In 1999 an early day motion was put forward for the return of Glyndwr seals to Wales, but failed to reach sufficient support to be debated in parliament.

Wales in the United Kingdom
Provision for a Welsh seal is made in Part 4 of the Government of Wales Act 2006 which also designated the First Minister of Wales as "Keeper of the Welsh Seal" (Ceidwad y Sêl Gymreig). The seal is used by the First Minister to seal (and so bring into force) letters patent signed by the monarch giving royal assent to bills passed by the Senedd (Welsh Parliament; ) in order for those bills to become an Act of Senedd Cymru.

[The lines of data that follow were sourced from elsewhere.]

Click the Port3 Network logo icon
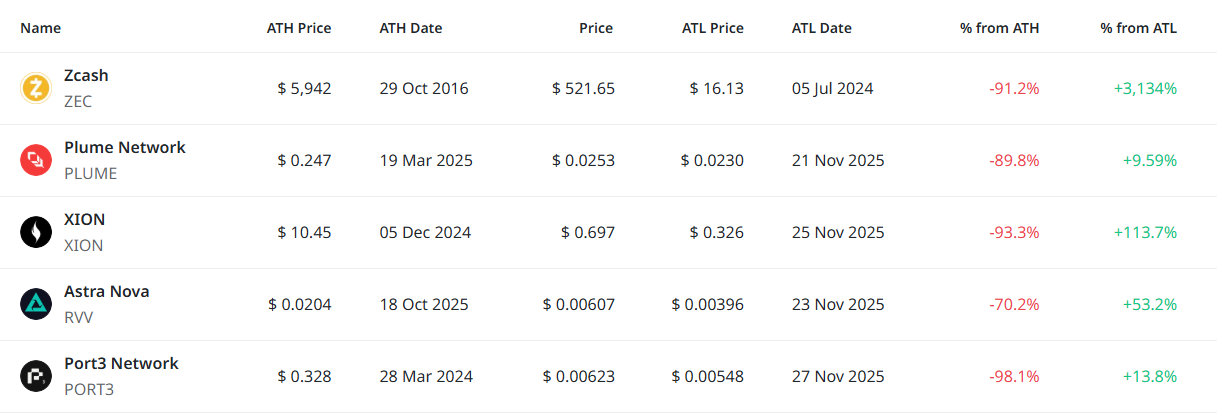Screen dimensions: 1217x413 pos(36,376)
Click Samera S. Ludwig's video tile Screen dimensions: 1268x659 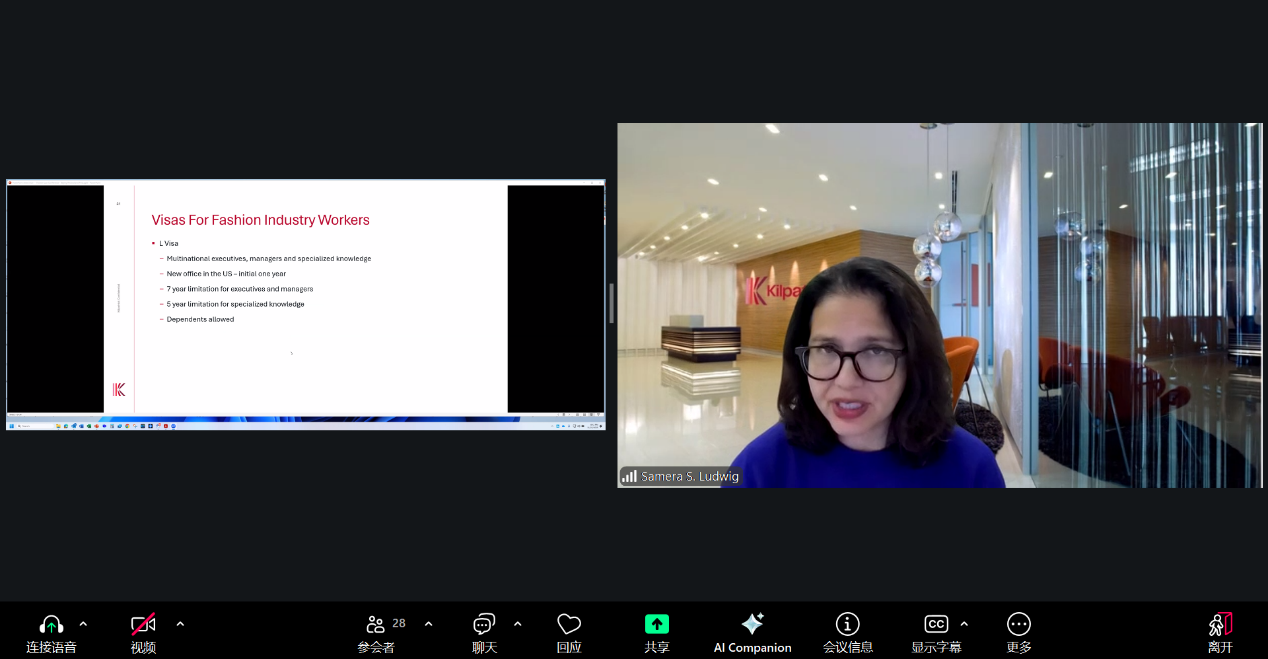(x=939, y=304)
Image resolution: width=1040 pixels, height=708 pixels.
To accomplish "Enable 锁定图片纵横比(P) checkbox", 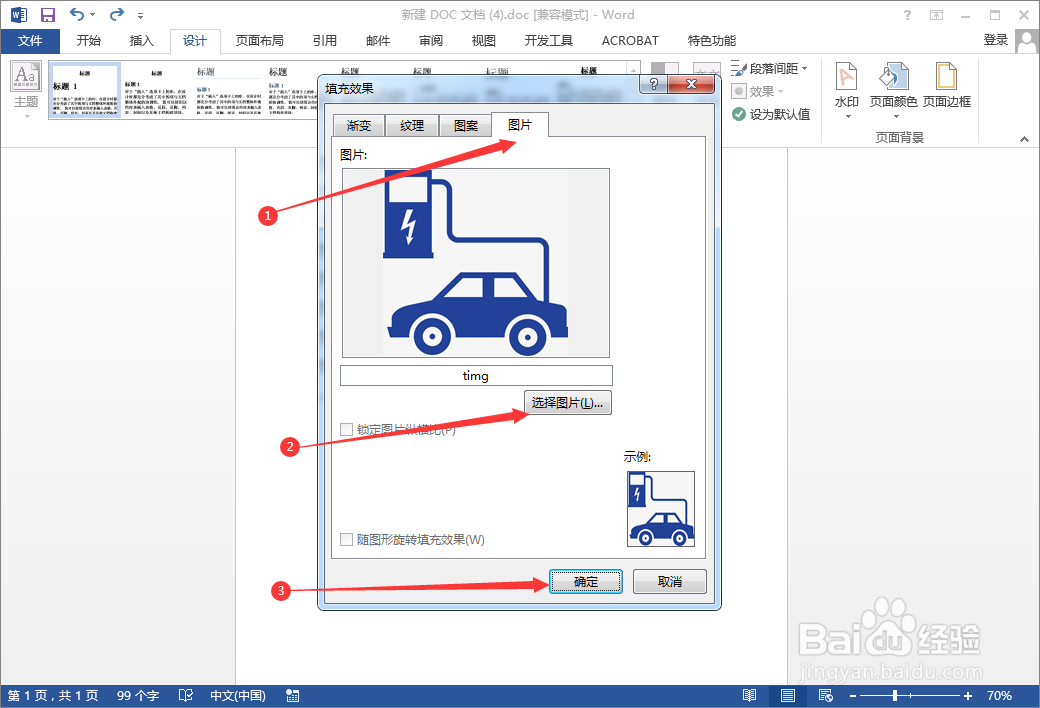I will [x=348, y=430].
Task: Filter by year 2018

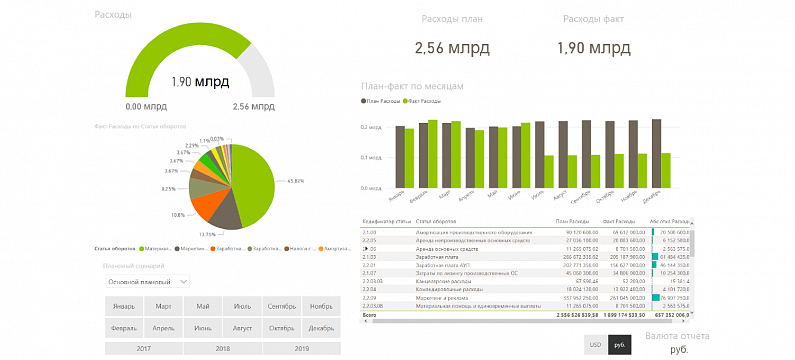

Welsh seal during the reign of Elizabeth II 

The basic form of the seal used during the reign of Elizabeth II was approved by the First Minister of Wales in January 2011. The seal is one-sided and represents both the monarch and the Welsh nation; it also features the Royal Badge of Wales. The final design of the seal was decided on 23 June 2011 by the Royal Mint Advisory Committee on the Design of Coins, Medals, Seals and Decorations, with the advice of the College of Arms. The design was made public in December 2011, following a visit by First Minister Carwyn Jones to the Royal Mint in Llantrisant, where the seal was about to be made. Queen Elizabeth II formally delivered the seal into the custody of the First Minister at a meeting of the Privy Council at Buckingham Palace, London, on 14 December 2011.

The design featured the following elements:
A representation of the monarch, Elizabeth II on a throne,
The Royal Badge of Wales,
The Welsh Dragon

Welsh seal during the reign of Charles III 
A new Welsh seal is expected to be struck following the accession of Charles III to the throne on 8 September 2022.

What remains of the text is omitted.